I don't know if it's good or bad that nothing major is going on in life right now. I'll take it as a good sign.
* Ran 10 miles yesterday. It was miserable. Hot and muggy and So. Many. Hills! Who puts the steepest, hardest hill at mile 9. Sheesh! But I survived. Then Katie came over with Lucy (her dog) so that Molly and Lucy could entertain each other and we could crash on the couch all afternoon. Win, win!
* I have officially submitted all my paperwork for my NY nursing license. It will probably take 6-8 weeks before I hear anything. And I can't start applying for my NP license until I have my RN license so that part is a little bit at a standstill, but at least things are kind of moving forward. Now to start saving money...
* Speaking of saving money (or the exact opposite), Katie and I will be in New York this week! Just going up for a long weekend, but I'm super excited about it. People have asked if this is a scouting trip and it's not really. I'm going to check out some boroughs that I'm not super familiar with and spend some more time in Brooklyn to get a better feel for it. Maybe look at some commute times. But things are a little too up in the air for any more scouting right now. Maybe next time...
Work's been rough. Life's been rough. I've been exhausted! I feel like I've been whining and rant-y in my last few posts, but that's kind of how I've been feeling lately. So before my head exploded, I decided to take a mental health day. Yes, I know that I'm going on vacation in 2 weeks, but I didn't think I could make it until then.
I took off on Friday. I needed some time to relax, but even more than that, I needed a productive day where I could get things done and make phone calls during business hours. Working Monday through Friday is for the birds!
I was up at the usual time because I had Friday morning Life Together group. We discussed scripture reading and prayer and singing and what that looks like in the context of community. And we just got to catch up on life, which is always so refreshing. After that, I headed home to grab a few things and pick up Molly for daycare. I thought about not taking her, but I knew I was going to have a busy day and figured she would have more fun playing with friends. After I dropped her off, I ran some errands. Went to the library, got gas, and got the tags renewed on my car- maybe for the last time... Then I headed to the greenline for my long run. The last race was a 10K and next week's is a 10-miler, so we decided getting one 8 mile run in would help ease the transition. 8 miles is not fun. But the greenline is shady, which was nice, and scenic. And it was just nice to run during the day. I needed the time to step away from everything and have nothing to think about except putting one foot in front of the other.
It was slow and steady, but I made it. As long as I was moving. As soon as I finished, I felt pretty terrible for a while until my body readjusted. I ran to Target to return some things and hit up a few more places before heading home. I ate a little bit and rested before starting the rest of the to-do list.

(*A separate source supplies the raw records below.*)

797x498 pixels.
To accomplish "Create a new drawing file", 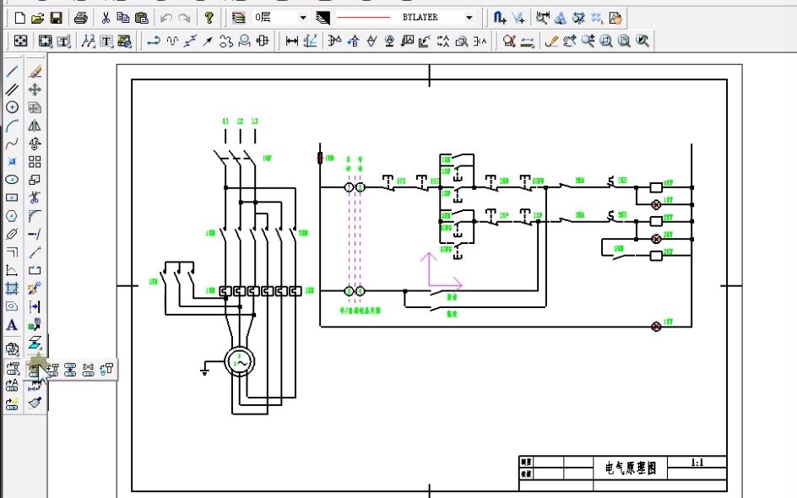I will point(19,19).
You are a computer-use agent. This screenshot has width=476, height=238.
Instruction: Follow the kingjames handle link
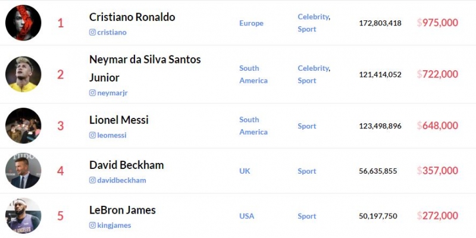(114, 226)
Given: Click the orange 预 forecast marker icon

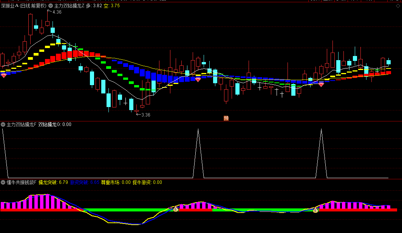Looking at the screenshot, I should (226, 118).
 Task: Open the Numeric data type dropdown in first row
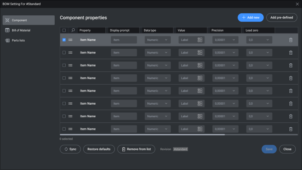[x=158, y=40]
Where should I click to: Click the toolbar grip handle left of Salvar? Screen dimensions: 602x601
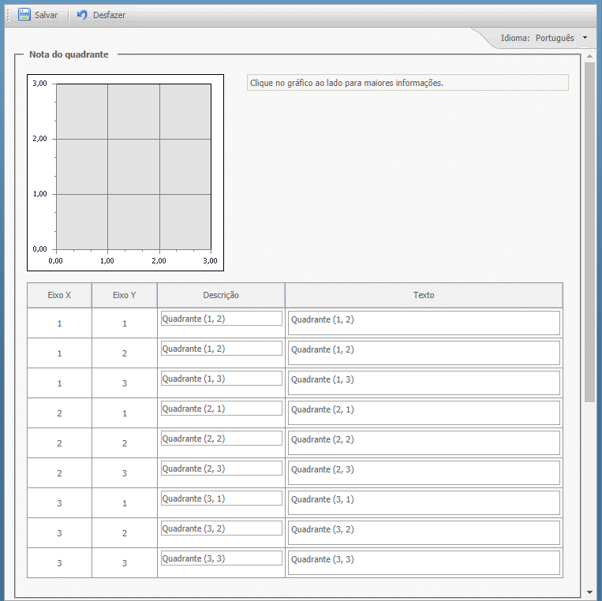[x=9, y=15]
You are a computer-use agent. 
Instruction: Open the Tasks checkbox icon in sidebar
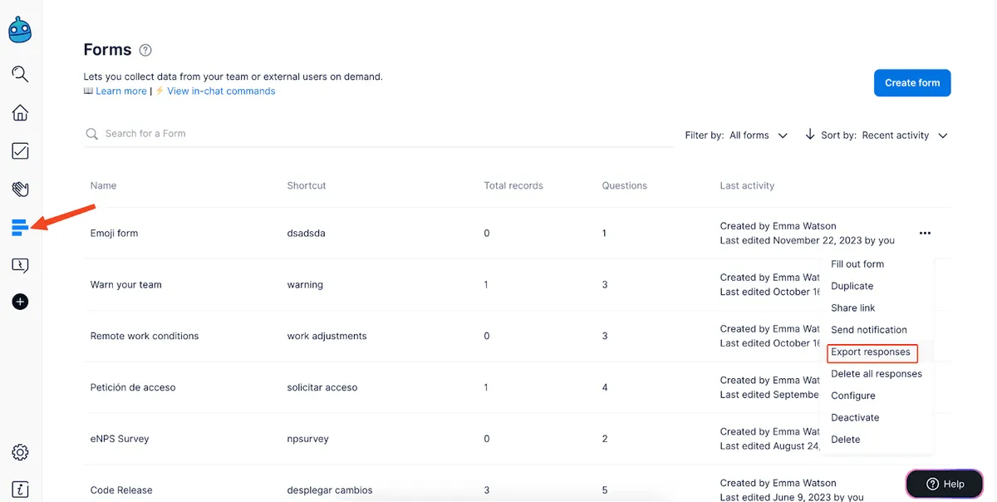(19, 150)
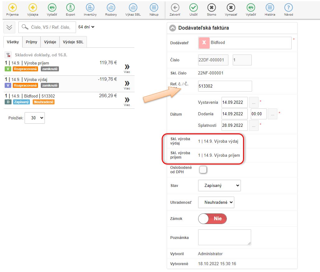Switch to the Príjmy tab
Screen dimensions: 320x272
31,42
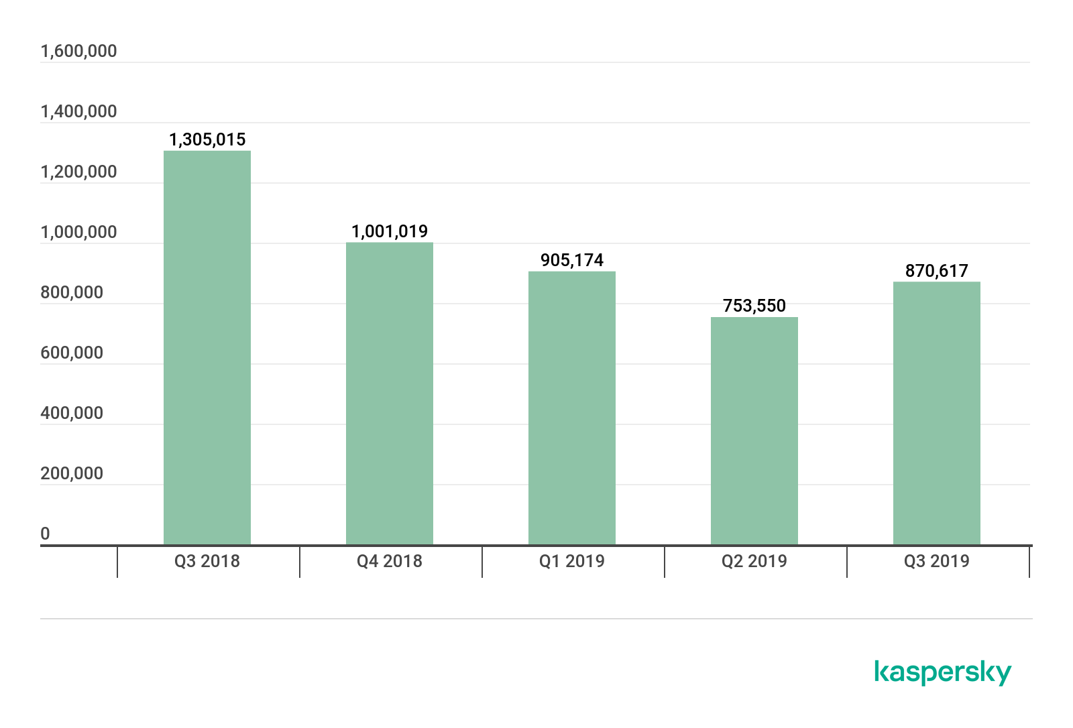Select the Q1 2019 axis label

click(572, 561)
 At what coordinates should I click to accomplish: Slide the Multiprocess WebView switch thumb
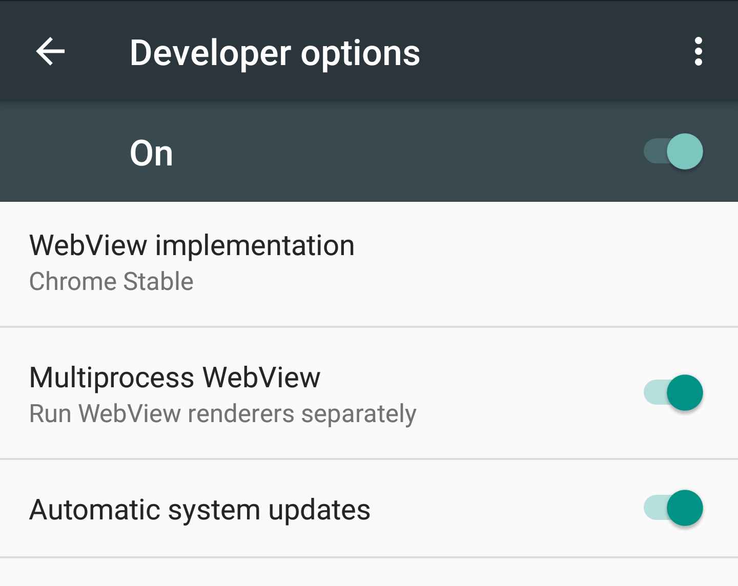[x=684, y=393]
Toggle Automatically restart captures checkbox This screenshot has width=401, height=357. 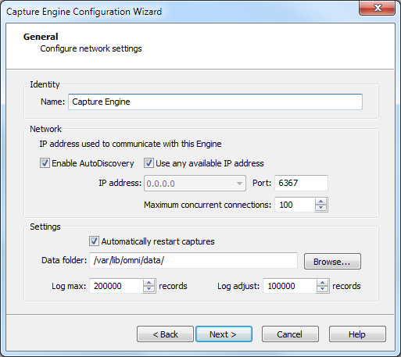coord(94,241)
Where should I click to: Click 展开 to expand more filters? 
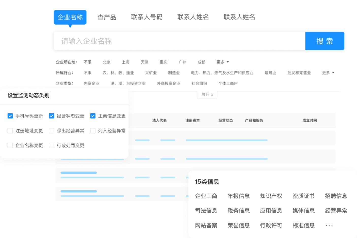[x=207, y=94]
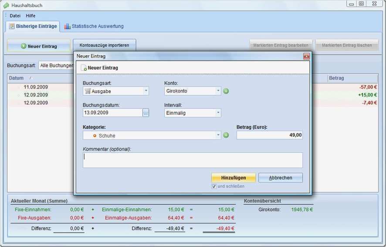This screenshot has height=247, width=386.
Task: Click the green plus icon beside Konto
Action: 226,91
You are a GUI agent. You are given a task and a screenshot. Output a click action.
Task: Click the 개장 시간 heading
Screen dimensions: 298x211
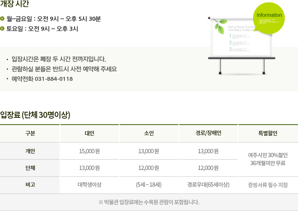[15, 5]
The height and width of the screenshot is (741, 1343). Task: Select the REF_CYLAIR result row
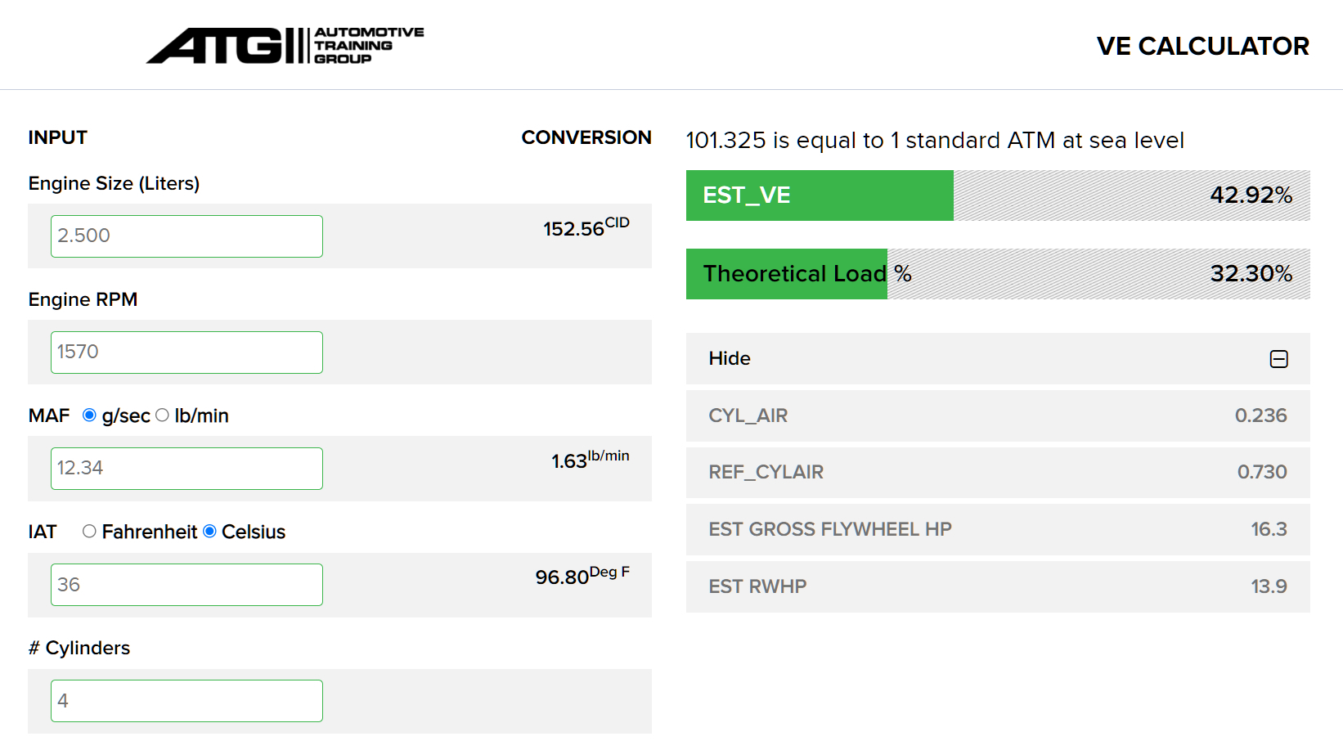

Then I got busy knocking some things out. Did some yardwork (I love my trees, but it's a constant project) and did some Spring cleaning- deep cleaning. And I started to do some decluttering. I haven't finished totally going through my closets, but I'm trying to go through everything and get rid of as much as I can!
I hung out with Molly for a little bit in the afternoon before going to game night with friends. Overall, it was a pretty good day. Not relaxing at all really, but I got some things done that needed to get accomplished and then I didn't feel bad about being lazy-ish on Saturday. Everyone needs a mental health day every once in a while!
Last weekend at church, we did a mindfulness exercise. You are supposed to envision yourself on a hike with a backpack full of things from the past. The backpack is weighing you down so you stop and rest. You unload everything from your backpack. Then you have to decide what to put back before you continue on your way. It was more elaborate, with more details, than that, but that was the gist of it.
Afterwards, we discussed everything. What the path we were on looked like. The place where we chose to stop and rest. What we took out of our backpack. And what we chose to put back in. How we felt walking the rest of the trail with a lighter pack.
Most everyone said they took rocks out of their packs. Some of the rocks had words. Others were just representations of things from the past. And as they chose what to return to their backpack and continue on the journey with, everyone felt lighter- as if a weight had literally been lifted from them.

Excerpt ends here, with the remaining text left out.